- Page excerpt:
========
Image courtesy of the Atlanta Botanical Gardens

The good news: For the third year in a row, the Atlanta Botanical Garden asked me to participate in their Well-Seasoned Chef Series, a four-part cooking class in their edible garden outdoor kitchen.

The bad news: I tend to talk too much at these things and forget that people want to eat.

Still, the premise of the class was fantastic: how to make dinner for 30 people and have almost everything done ahead of time. I showed them skills and gave them recipes but I also peppered in some entertaining advice along the way:

Lesson #1 — Be willing to experiment on people

Sure, you can make the same thing you’ve always made the same way you’ve always made it, but where’s the fun in that? If you make something and it doesn’t work out, it’s not the end of the world. Your food does not have to be perfect. It’s your home, not a restaurant, so relax.

I started with pecan crackers topped with Many Fold Farms brebis cheese and Serenbe fig jam, Many Fold Farms Brebis cheese and Serenbe Fig jamwhich are so beautiful and simple. Then I did herb salad with orange balsamic vinaigrette, which brings me to my next two lessons:

Lesson #2 — Homemade vinaigrettes are easy

Oil, vinegar and some sort of sweet or savory element. Salt and pepper. You may never buy another $8 pre-made bottle again.

Lesson #3 — Never plate food at home

Restaurants serve individual plates of food, but at home I always serve buffet-style. The quickest way to bury yourself in the kitchen and make sure everyone eats lukewarm foods at different times is to plate it yourself.
========
- Supplied data:
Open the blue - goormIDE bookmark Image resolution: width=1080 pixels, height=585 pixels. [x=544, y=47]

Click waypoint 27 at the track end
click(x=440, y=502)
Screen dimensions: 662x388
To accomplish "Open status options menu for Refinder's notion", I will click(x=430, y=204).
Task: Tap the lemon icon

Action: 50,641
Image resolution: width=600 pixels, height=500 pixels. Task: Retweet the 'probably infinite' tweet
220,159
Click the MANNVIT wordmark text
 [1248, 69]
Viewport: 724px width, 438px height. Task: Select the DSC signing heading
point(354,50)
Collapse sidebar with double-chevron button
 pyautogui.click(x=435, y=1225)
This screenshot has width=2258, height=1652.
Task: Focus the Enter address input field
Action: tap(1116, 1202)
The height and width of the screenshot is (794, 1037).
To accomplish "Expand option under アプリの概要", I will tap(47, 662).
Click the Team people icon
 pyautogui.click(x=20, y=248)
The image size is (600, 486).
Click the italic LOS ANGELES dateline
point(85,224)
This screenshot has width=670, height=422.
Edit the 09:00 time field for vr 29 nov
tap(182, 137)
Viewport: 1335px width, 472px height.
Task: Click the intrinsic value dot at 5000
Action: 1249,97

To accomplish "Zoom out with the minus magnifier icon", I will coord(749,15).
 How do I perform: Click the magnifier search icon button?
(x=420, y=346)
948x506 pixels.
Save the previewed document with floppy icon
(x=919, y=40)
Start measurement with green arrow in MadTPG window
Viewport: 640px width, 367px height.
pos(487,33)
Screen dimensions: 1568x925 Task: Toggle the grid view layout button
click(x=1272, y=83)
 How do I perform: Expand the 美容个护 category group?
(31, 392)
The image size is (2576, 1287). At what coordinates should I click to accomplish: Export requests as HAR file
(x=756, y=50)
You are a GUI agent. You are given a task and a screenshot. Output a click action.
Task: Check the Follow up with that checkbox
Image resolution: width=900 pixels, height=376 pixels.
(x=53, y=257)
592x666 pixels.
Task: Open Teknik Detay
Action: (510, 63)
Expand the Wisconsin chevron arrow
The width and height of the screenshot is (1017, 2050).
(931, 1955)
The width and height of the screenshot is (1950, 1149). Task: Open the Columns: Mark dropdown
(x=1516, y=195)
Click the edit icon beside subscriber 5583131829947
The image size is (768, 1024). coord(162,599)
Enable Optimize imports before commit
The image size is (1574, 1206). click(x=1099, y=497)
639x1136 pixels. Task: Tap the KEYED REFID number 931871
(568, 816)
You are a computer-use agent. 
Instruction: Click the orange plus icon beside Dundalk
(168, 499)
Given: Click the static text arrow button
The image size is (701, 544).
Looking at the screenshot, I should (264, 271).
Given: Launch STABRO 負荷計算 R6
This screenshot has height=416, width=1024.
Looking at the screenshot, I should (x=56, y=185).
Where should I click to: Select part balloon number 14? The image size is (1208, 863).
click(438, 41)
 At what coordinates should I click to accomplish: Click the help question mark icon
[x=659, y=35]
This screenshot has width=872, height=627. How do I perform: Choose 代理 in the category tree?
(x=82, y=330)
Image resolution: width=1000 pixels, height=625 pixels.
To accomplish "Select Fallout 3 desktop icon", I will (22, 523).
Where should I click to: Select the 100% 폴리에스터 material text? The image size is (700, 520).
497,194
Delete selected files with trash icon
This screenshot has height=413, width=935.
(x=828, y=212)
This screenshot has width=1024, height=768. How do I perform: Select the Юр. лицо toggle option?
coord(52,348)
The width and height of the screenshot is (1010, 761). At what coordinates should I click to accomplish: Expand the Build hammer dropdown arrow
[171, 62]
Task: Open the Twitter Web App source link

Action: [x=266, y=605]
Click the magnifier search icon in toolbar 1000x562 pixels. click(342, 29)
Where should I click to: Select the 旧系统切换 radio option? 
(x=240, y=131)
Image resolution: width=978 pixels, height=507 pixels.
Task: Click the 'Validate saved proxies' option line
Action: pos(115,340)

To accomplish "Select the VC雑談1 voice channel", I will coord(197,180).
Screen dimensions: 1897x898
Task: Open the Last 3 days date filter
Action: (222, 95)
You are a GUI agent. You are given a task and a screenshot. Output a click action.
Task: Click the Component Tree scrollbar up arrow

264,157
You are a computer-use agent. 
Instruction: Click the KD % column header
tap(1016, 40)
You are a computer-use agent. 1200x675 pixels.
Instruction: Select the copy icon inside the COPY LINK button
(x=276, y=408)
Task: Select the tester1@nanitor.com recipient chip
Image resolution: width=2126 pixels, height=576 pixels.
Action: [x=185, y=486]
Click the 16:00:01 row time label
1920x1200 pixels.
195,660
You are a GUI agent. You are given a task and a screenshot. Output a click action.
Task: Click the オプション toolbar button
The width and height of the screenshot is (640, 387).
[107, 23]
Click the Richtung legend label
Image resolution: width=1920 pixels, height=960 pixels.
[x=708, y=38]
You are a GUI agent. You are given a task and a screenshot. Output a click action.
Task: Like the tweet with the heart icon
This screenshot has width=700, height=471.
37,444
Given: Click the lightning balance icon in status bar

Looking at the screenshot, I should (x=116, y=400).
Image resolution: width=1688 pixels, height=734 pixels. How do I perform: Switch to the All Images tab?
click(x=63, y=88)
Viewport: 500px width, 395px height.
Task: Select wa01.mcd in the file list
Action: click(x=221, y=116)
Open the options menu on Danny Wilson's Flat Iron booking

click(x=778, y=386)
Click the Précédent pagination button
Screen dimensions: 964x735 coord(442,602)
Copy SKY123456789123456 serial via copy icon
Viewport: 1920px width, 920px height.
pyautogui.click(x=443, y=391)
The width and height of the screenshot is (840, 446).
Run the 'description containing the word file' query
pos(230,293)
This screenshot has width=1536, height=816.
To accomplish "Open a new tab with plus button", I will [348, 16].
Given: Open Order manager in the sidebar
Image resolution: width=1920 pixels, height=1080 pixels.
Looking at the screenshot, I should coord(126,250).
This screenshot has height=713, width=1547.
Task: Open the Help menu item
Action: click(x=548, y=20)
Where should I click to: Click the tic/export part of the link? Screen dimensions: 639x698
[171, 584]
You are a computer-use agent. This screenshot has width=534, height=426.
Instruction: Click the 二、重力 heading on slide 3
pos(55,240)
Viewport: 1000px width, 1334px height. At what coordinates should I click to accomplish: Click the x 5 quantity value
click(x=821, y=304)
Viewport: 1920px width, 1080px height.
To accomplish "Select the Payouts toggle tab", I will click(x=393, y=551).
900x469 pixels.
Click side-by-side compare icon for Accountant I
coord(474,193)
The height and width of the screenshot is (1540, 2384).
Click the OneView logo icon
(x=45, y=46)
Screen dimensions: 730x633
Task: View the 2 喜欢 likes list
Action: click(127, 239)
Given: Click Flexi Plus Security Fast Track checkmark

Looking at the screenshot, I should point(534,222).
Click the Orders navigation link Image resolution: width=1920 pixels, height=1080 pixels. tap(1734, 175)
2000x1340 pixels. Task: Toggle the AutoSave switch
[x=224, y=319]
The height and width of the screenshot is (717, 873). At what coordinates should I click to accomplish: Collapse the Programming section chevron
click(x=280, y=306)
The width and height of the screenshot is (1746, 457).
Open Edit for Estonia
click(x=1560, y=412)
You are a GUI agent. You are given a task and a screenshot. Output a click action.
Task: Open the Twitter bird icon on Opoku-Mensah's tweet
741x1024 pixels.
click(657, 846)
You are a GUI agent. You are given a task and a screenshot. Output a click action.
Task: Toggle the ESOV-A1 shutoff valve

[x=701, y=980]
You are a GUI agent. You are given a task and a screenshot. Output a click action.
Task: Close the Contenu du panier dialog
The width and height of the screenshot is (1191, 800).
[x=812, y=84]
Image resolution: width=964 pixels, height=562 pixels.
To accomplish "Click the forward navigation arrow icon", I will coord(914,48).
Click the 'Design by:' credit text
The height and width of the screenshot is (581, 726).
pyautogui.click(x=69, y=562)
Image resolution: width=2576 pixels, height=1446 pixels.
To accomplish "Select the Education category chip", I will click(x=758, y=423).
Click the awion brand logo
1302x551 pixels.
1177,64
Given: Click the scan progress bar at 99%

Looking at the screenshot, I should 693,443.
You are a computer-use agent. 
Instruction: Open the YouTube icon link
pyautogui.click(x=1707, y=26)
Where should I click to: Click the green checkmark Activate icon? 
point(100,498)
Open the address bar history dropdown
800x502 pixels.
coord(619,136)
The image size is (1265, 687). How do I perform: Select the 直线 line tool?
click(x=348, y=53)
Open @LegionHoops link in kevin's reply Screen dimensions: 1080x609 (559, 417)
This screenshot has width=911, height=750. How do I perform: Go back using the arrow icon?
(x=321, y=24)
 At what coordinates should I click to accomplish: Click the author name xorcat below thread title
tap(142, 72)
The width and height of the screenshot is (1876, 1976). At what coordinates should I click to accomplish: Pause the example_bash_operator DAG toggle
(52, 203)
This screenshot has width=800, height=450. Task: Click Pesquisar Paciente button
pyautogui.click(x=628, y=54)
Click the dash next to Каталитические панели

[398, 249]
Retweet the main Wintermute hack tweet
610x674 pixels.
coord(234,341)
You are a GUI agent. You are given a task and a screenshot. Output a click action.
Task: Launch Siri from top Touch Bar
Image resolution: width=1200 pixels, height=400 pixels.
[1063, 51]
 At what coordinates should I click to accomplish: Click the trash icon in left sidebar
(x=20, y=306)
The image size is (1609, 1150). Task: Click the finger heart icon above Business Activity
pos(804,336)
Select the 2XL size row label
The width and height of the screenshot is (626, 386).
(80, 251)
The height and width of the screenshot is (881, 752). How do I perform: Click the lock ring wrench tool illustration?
========
- What to do:
Reproduce the entire text about the Atlanta Botanical Garden cooking class, word for word and line for line.

- Task solution:
Image courtesy of the Atlanta Botanical Gardens

The good news: For the third year in a row, the Atlanta Botanical Garden asked me to participate in their Well-Seasoned Chef Series, a four-part cooking class in their edible garden outdoor kitchen.

The bad news: I tend to talk too much at these things and forget that people want to eat.

Still, the premise of the class was fantastic: how to make dinner for 30 people and have almost everything done ahead of time. I showed them skills and gave them recipes but I also peppered in some entertaining advice along the way:

Lesson #1 — Be willing to experiment on people

Sure, you can make the same thing you’ve always made the same way you’ve always made it, but where’s the fun in that? If you make something and it doesn’t work out, it’s not the end of the world. Your food does not have to be perfect. It’s your home, not a restaurant, so relax.

I started with pecan crackers topped with Many Fold Farms brebis cheese and Serenbe fig jam, Many Fold Farms Brebis cheese and Serenbe Fig jamwhich are so beautiful and simple. Then I did herb salad with orange balsamic vinaigrette, which brings me to my next two lessons:

Lesson #2 — Homemade vinaigrettes are easy

Oil, vinegar and some sort of sweet or savory element. Salt and pepper. You may never buy another $8 pre-made bottle again.

Lesson #3 — Never plate food at home

Restaurants serve individual plates of food, but at home I always serve buffet-style. The quickest way to bury yourself in the kitchen and make sure everyone eats lukewarm foods at different times is to plate it yourself.